克隆形成实验是肿瘤细胞学研究中的一种常用技术，其原理是将细胞分离成单细胞悬液，在培养基上接种培养，根据集落形成数量和大小来检测细胞增殖能力和致瘤性。该实验可用来研究肿瘤细胞的增殖能力、侵袭性，探讨细胞对不同杀伤因素的敏感性。
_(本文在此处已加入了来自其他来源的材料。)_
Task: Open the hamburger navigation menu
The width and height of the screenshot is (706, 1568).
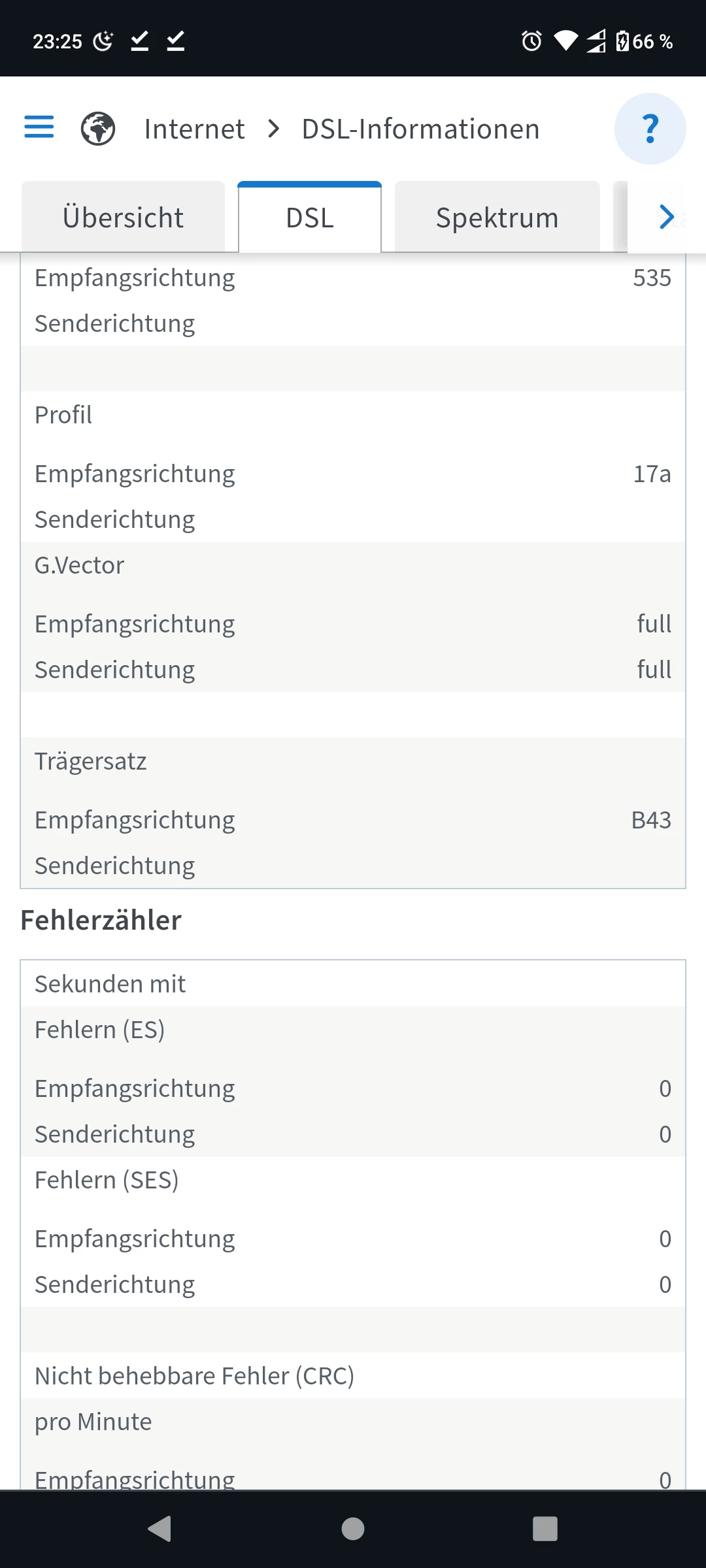Action: pyautogui.click(x=39, y=127)

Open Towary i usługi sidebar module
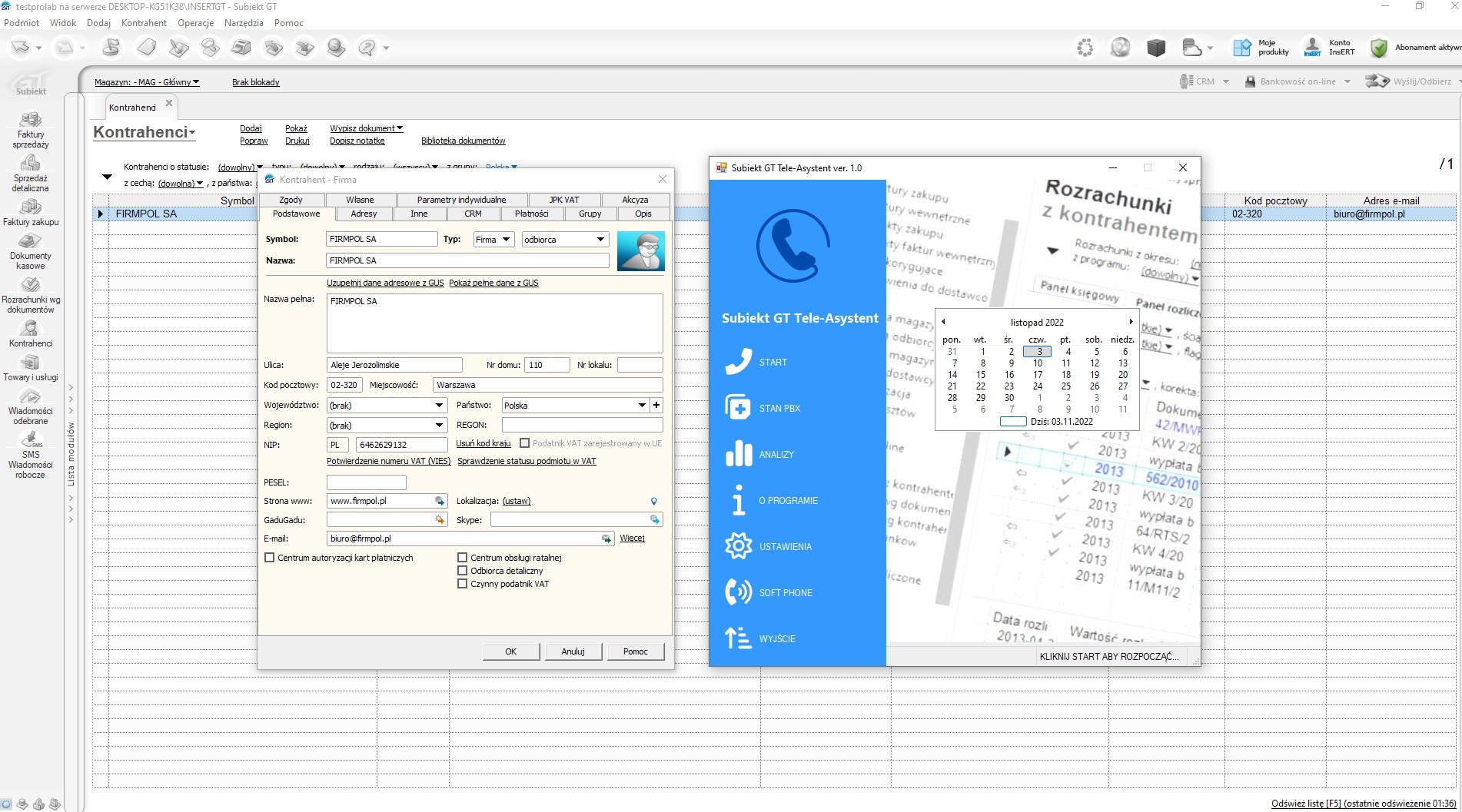click(31, 367)
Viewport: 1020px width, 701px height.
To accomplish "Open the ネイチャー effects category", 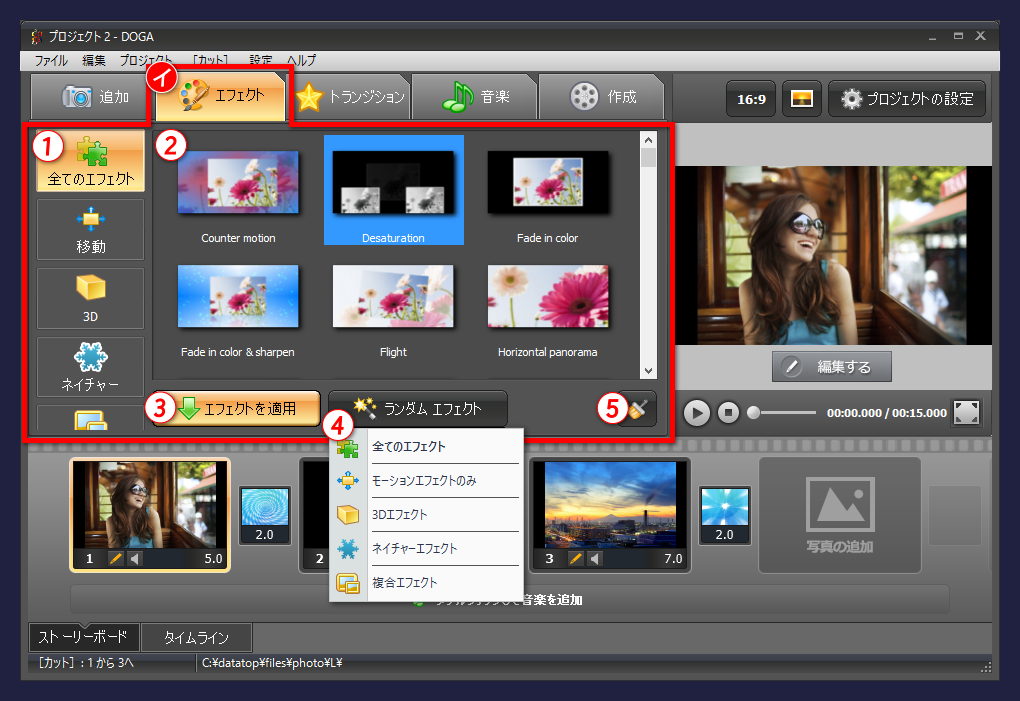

 根据培养基是否需要软琼脂，克隆形成实验可以分为平板克隆形成实验（PCF）和软琼脂克隆形成实验（SACF）。PCF是直接将细胞接种于培养瓶、培养皿中，优点为操作简便、细胞间分泌的促生长因子可在培养液中扩散、克隆形成率高，适用于贴壁生长的细胞; 缺点为细胞在 贴壁前易于移动。SACF 是采用半固体培养基模拟体内生长环境，适用于悬浮细胞及不依赖于贴壁生长的肿瘤细胞。在悬浮状态下不能增殖的细胞（如正常成纤维细胞）不适用此法。

二、实验方法

1. 取对数生长期的单层培养细胞，用0.25%胰蛋白酶消化并吹打成单个细胞，把细胞悬浮在10%胎牛血清的培养液中备用；

2. 将细胞悬液作梯度倍数稀释，以适当的细胞密度（根据增殖能力）接种于3.5cm培养皿中，每皿接种200个细胞；

3. 轻轻转动，使细胞分散均匀，置37℃， 5% CO₂及饱和湿度的环境下，静置培养2-3周；

4. 经常观察，当培养皿中出现肉眼可见的克隆时，终止培养；

5. 弃去上清液，用PBS小心浸洗2次；

6. 加4%多聚甲醛室温固定15分钟；

7. 去固定液，加适量结晶紫染色液染10分钟，再用流水缓慢洗去染色液，空气干燥；

8. 将平皿倒置拍照，用肉眼直接计数克隆，或在显微镜(低倍镜)计数大于10个细胞的克隆数；

9. 计算克隆形成率：克隆形成率=克隆数/接种细胞数*100%。